Anything with an (A) means it was enjoyed as an audiobook when I wasn't listening to Gilmore Guys or This American Life podcasts...
The Last Time We Say Goodbye - I need to stop reading books about dead teenagers because they're all running together. An eighteen year old girl is trying to get her life back in order after her parents get a divorce and her younger brother commits suicide. The way it was written - in journal entries and the present day - was a nice change, but a lot of the characters felt stereotypical. There was nothing inherently wrong with the book, but for me, it wasn't a must read.
(A) Forever, Interrupted - This book was half sad and depressing and half meetcute with a perfect man, but I liked it anyway. A woman's husband dies less than two weeks after they got married and before they can tell each other's families about their relationship. The story jumps back and forth between their meeting and relationship and the aftermath and getting to know the husband's mother. I found Elsie, the wife, mostly likeable and the book made me wonder how I would behave in a similar situation. It was a super easy read and one of my favorites of the month.
Bittersweet - This book went on way too long and it took a while to go somewhere. I felt like a lot of what happened was ancillary and when something happened to advance the plot, it was discussed between characters in a page or two and then we moved on. I kept reading because the main character alludes to something in her past that isn't revealed until the end of the book, so I would say the story was intriguing enough, but it wasn't very satisfying in the end. (Recommended by my library's Book Hunters program).
(A) The One & Only - Emily Giffin's books are all over blogland and since it was available as an audiobook, I thought I would give it a try. First, the book is read by someone doing a ridiculous Texas accent, which I can't fully hold against the author, but it was annoying. Second, the Texas stereotypes in the book like a man constantly referring to a grown woman as "girl" and some stupid line about how every Texan knows that barbecued ribs can solve any problem (um, what?) drove me nuts. It's like the author watched Friday Night Lights and thought she wanted to set a book in Dillon.
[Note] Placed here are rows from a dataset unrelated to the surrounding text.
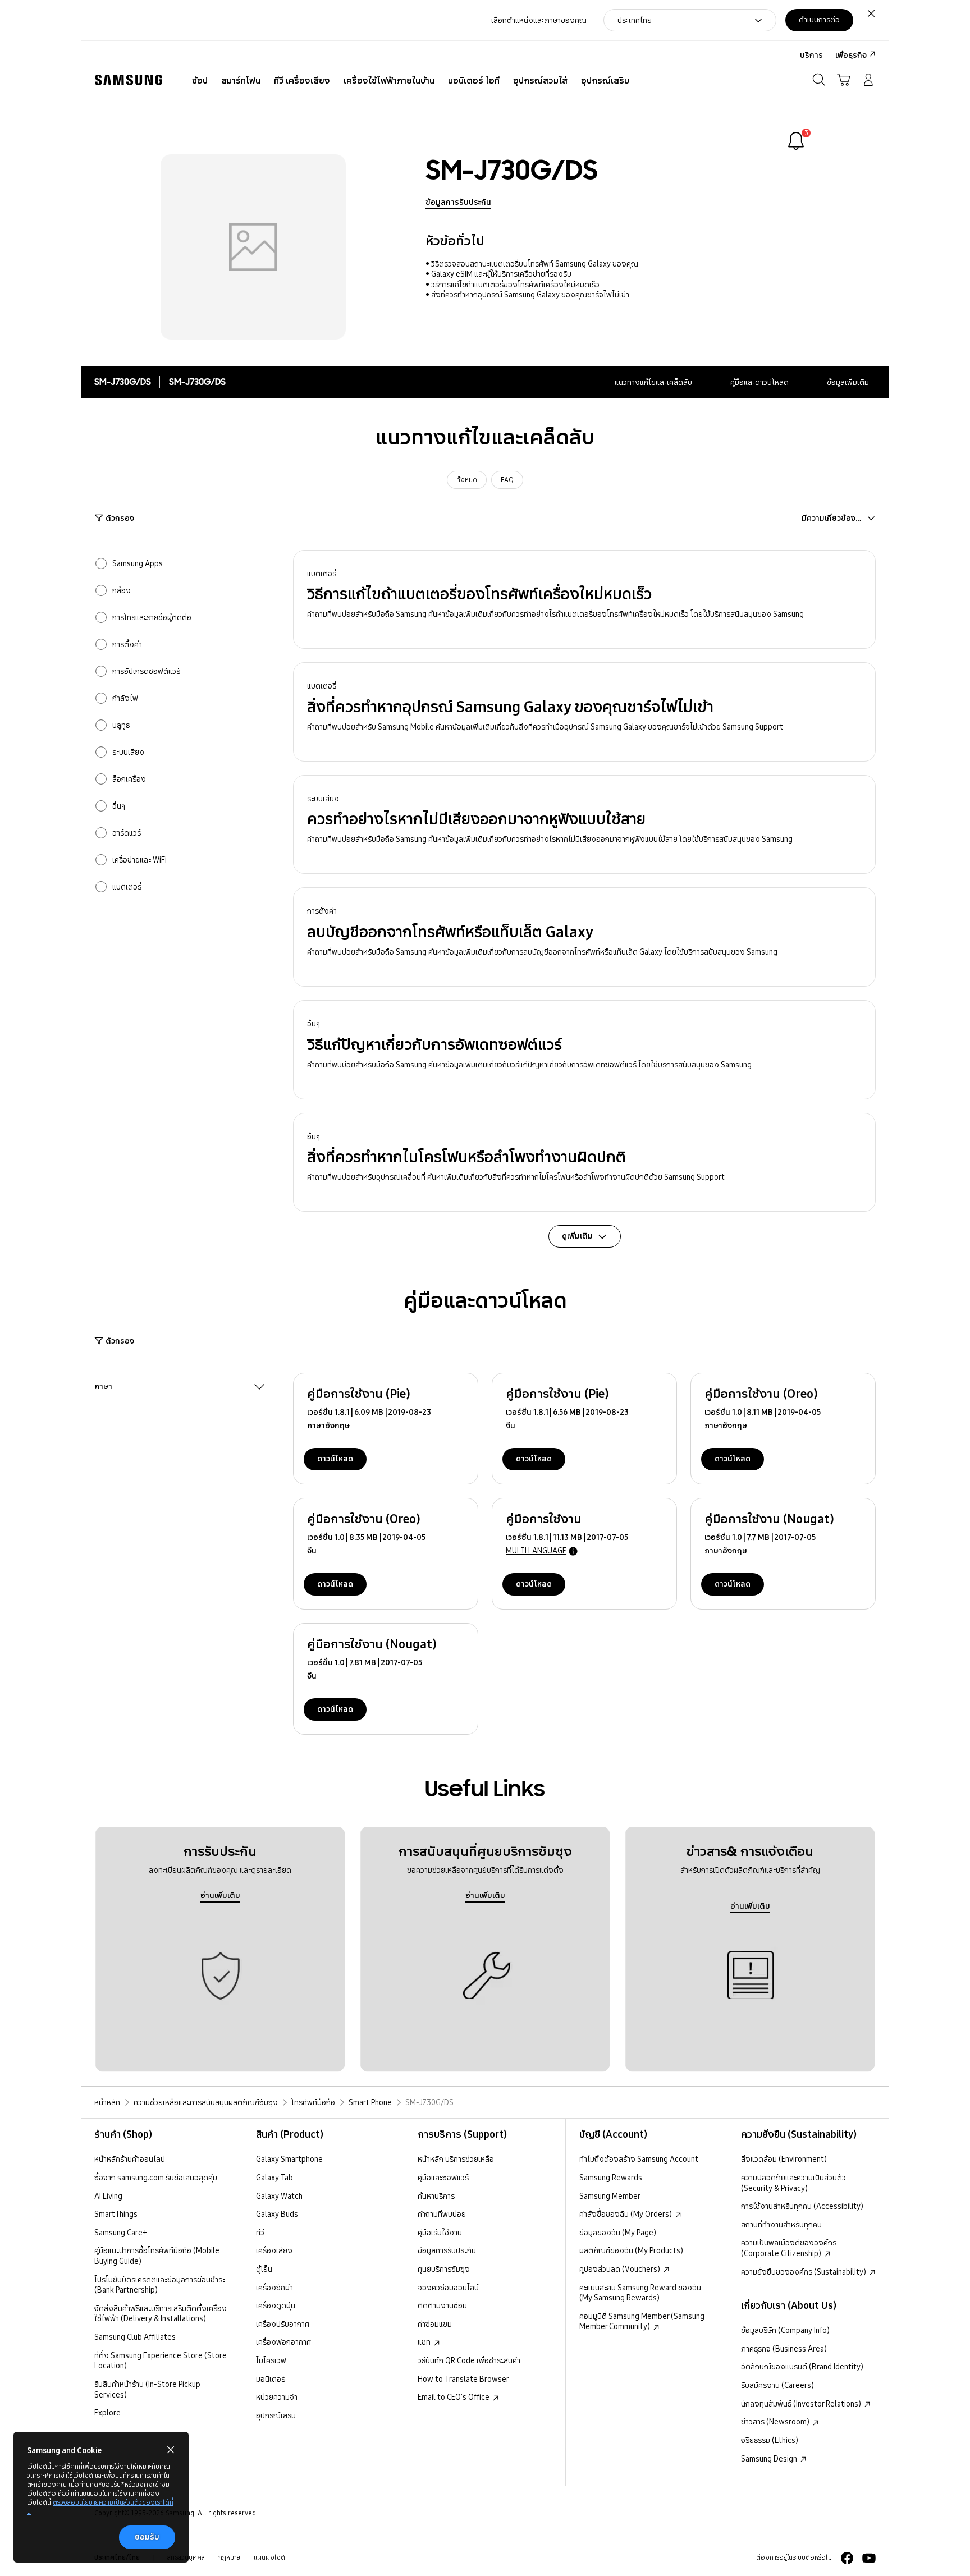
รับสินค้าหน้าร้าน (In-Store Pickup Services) (147, 2389)
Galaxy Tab (274, 2177)
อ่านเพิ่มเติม (220, 1895)
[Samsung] (128, 80)
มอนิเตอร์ (270, 2379)
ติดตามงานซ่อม (442, 2305)
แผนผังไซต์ (269, 2557)
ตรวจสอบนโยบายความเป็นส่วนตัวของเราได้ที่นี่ (100, 2507)
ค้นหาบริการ (436, 2196)
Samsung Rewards (610, 2177)
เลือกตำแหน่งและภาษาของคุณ (539, 20)
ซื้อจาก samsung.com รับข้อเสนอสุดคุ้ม (155, 2177)
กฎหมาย (229, 2557)
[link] (796, 141)
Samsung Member (609, 2196)
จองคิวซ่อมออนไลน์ (448, 2287)
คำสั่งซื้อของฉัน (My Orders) (626, 2214)
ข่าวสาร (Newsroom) (776, 2422)
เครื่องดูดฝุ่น (275, 2305)
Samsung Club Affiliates (135, 2337)
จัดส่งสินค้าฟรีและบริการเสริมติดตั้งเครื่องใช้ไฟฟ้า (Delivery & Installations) (160, 2313)
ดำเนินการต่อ (819, 20)
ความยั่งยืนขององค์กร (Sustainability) (804, 2272)
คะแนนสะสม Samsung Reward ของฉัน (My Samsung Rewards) (640, 2292)
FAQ (507, 479)
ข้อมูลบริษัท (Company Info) (785, 2330)
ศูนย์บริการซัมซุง (444, 2269)
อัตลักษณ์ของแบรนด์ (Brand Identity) (802, 2367)
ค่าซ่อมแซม (435, 2324)
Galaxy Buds (277, 2214)
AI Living (108, 2196)
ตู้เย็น (264, 2269)
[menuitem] (199, 81)
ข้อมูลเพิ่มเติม (848, 382)
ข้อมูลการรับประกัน (458, 202)
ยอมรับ (147, 2537)
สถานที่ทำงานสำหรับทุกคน (781, 2225)
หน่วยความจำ (277, 2397)
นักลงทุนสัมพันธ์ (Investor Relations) (802, 2404)
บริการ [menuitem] (811, 55)
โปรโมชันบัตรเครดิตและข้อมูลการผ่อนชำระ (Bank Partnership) (159, 2285)
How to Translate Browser (463, 2379)
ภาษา (103, 1387)
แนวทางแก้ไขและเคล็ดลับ (653, 382)
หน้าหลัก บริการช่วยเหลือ (456, 2159)
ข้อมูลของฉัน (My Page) (617, 2232)
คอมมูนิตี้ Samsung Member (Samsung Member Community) (641, 2321)
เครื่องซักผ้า (274, 2287)
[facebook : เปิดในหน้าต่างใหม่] (847, 2558)
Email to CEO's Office (454, 2397)
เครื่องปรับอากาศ (282, 2324)
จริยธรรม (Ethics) (769, 2440)
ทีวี (260, 2232)
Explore (107, 2413)
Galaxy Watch (279, 2196)
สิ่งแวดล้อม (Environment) (784, 2159)
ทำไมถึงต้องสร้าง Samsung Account (638, 2159)
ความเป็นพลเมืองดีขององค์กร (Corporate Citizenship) (788, 2248)
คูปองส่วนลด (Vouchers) (620, 2269)
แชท (425, 2342)
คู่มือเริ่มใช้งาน (440, 2232)
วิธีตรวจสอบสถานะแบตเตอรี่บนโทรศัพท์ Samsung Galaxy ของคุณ (534, 264)
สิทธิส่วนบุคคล (186, 2557)
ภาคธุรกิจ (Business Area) (784, 2349)
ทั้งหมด (466, 479)
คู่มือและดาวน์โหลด (759, 382)
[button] (584, 599)
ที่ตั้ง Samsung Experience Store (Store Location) (160, 2360)
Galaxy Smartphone (289, 2159)
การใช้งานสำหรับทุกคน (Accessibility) (802, 2206)
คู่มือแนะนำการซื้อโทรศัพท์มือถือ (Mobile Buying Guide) (156, 2255)
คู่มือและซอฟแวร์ (443, 2177)
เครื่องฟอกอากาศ (283, 2342)
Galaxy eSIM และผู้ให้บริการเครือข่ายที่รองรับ (501, 274)
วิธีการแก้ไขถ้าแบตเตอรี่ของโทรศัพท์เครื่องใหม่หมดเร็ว (515, 284)
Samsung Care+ (120, 2232)
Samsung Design (770, 2459)
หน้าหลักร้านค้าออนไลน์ (129, 2159)
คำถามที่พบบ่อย (442, 2214)
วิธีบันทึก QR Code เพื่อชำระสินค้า (469, 2360)
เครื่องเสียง (274, 2250)
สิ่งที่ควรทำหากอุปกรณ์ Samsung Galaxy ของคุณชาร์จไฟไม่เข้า (530, 295)
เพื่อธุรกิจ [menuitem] (851, 55)
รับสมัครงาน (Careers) (777, 2385)
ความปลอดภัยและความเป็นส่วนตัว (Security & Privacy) (793, 2182)
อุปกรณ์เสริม (276, 2415)
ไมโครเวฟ (271, 2360)
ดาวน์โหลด (335, 1459)
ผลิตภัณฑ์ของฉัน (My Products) (631, 2250)
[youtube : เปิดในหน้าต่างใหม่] (869, 2558)
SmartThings (116, 2214)
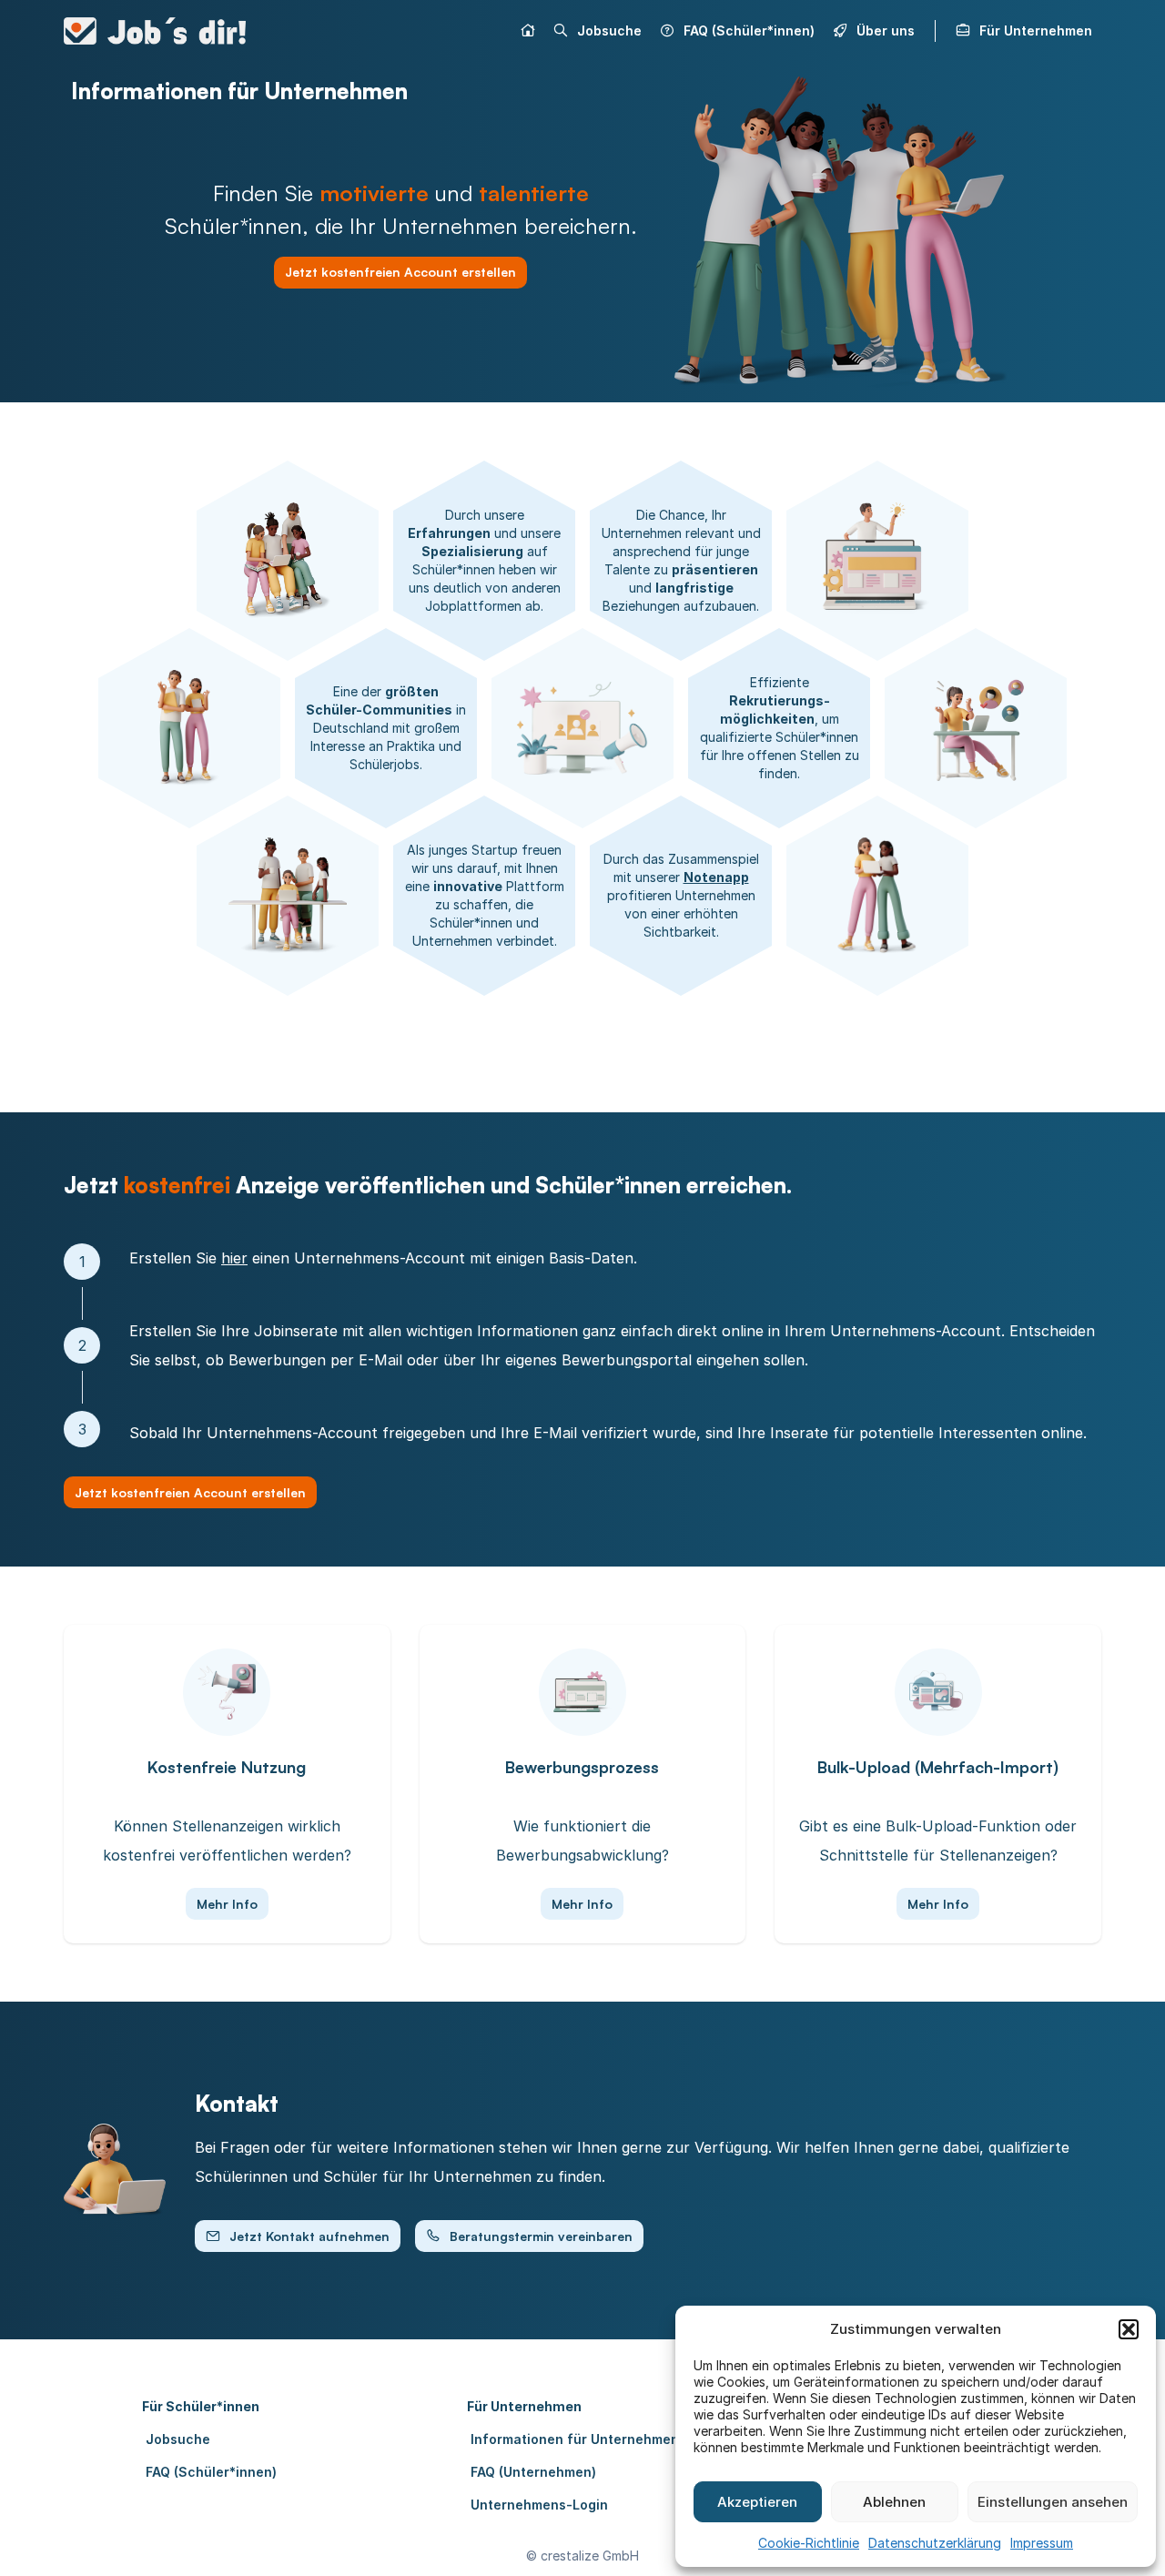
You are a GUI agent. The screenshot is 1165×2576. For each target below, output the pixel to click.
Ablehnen (894, 2501)
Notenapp (716, 877)
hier (234, 1258)
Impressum (1041, 2543)
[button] (1128, 2329)
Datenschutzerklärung (934, 2543)
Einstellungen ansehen (1053, 2501)
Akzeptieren (757, 2501)
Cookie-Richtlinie (808, 2543)
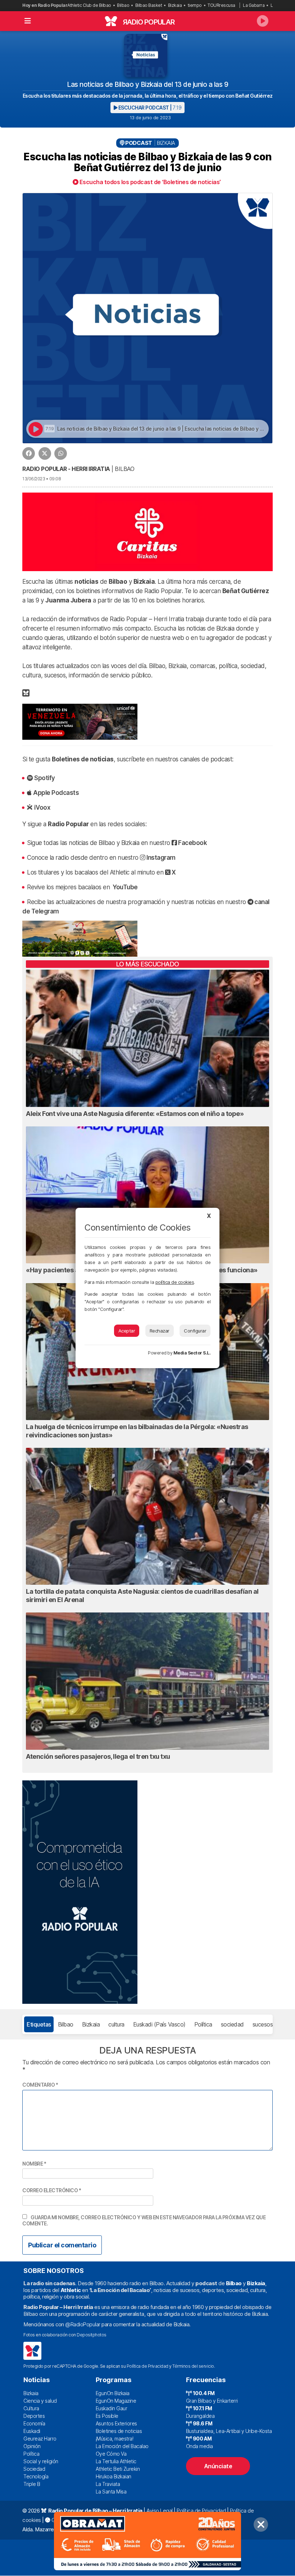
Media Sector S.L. (192, 1353)
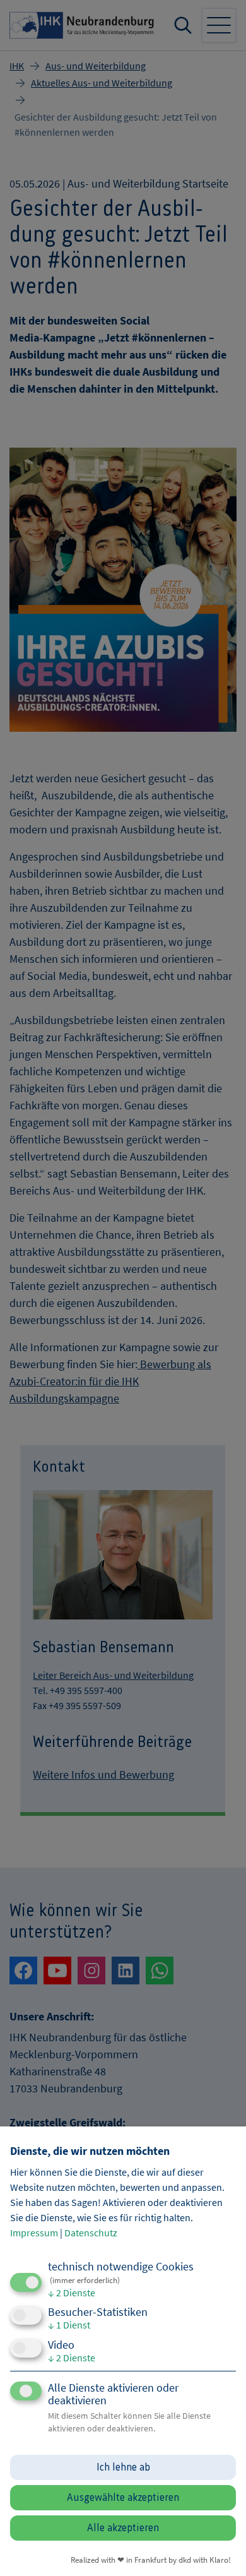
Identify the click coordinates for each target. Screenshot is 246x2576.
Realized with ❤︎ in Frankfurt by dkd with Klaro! (151, 2560)
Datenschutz (90, 2232)
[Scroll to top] (219, 2549)
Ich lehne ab (123, 2467)
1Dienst (69, 2324)
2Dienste (71, 2292)
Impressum (34, 2232)
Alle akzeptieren (123, 2528)
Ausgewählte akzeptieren (123, 2497)
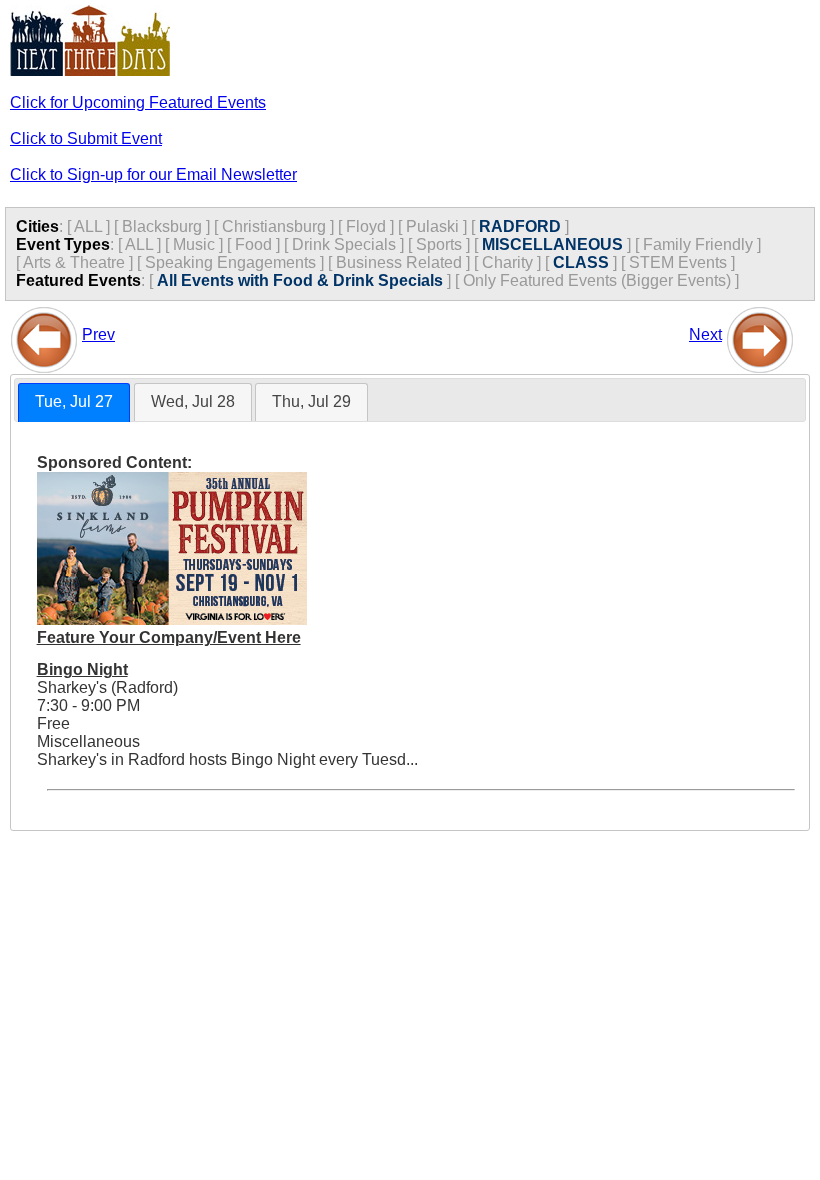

And without spoiling too much, there's a super icky romantic storyline that I just couldn't get on board with.
Beautiful Ruins - I don't think I knew enough about this book to fully appreciate it until I was too far into it to have paid attention to the details I needed for full enjoyment. Does that even make sense? I think I would love this book on a reread. Here's what you need to know: this is a story told in a non-linear way with various narrators, including a 20-year-old Italian man in 1962 and a present day young woman working in Hollywood. The root of the action is the fictitious behind-the-scenes drama that went on while filming the movie Cleopatra in the 60s. It had its share of real world drama, but this book tells a story of what could have been. There's romance, people making poor decisions, and over-the-top characters. It all wraps up nicely at the end, too. I would recommend this one for a quick read, maybe on a plane. (Also recommended by Book Hunters).
(A) Inside the O'Briens - I was worried that this book would be too dark and sad, but after a month of fluff and clunkers, I was ready to dive in. This book is heartbreaking. It makes you wonder why you read it, because it will only make you sad, but knowing that real-life people are dealing with this just made me want to know more about the awfulness that is Huntington's Disease. The author's ability to weave a story and realistically explain the effects of a terrible disease kept me interested the whole time. I get what the author did with the ending and the point she was trying to make - and I mean, do we really want to watch these characters we had grown to like suffer? - but the open-endedness of it didn't leave me satisfied. I still liked the book overall, though.
DNF - The Spool of Blue Thread - This was also recommended to me by my library's Book Hunters program. It started slow, and I consulted Goodreads to see if it was worth sticking it out, and basically read that nothing ever happened and all it did was tell you about the characters. I had other books waiting for me, so I let it go.
I'm currently reading Matthew Quick's Sorta Like a Rockstar which is written in annoying, teenage girl prose but I'm mostly biding my time with it since I'm next to borrow several books at the library, including Furiously Happy and Why Not Me?.
Thanks as always to Steph and Jana for hosting the link-up - I give it tons of credit for helping me with my goal of finishing 70 books this year!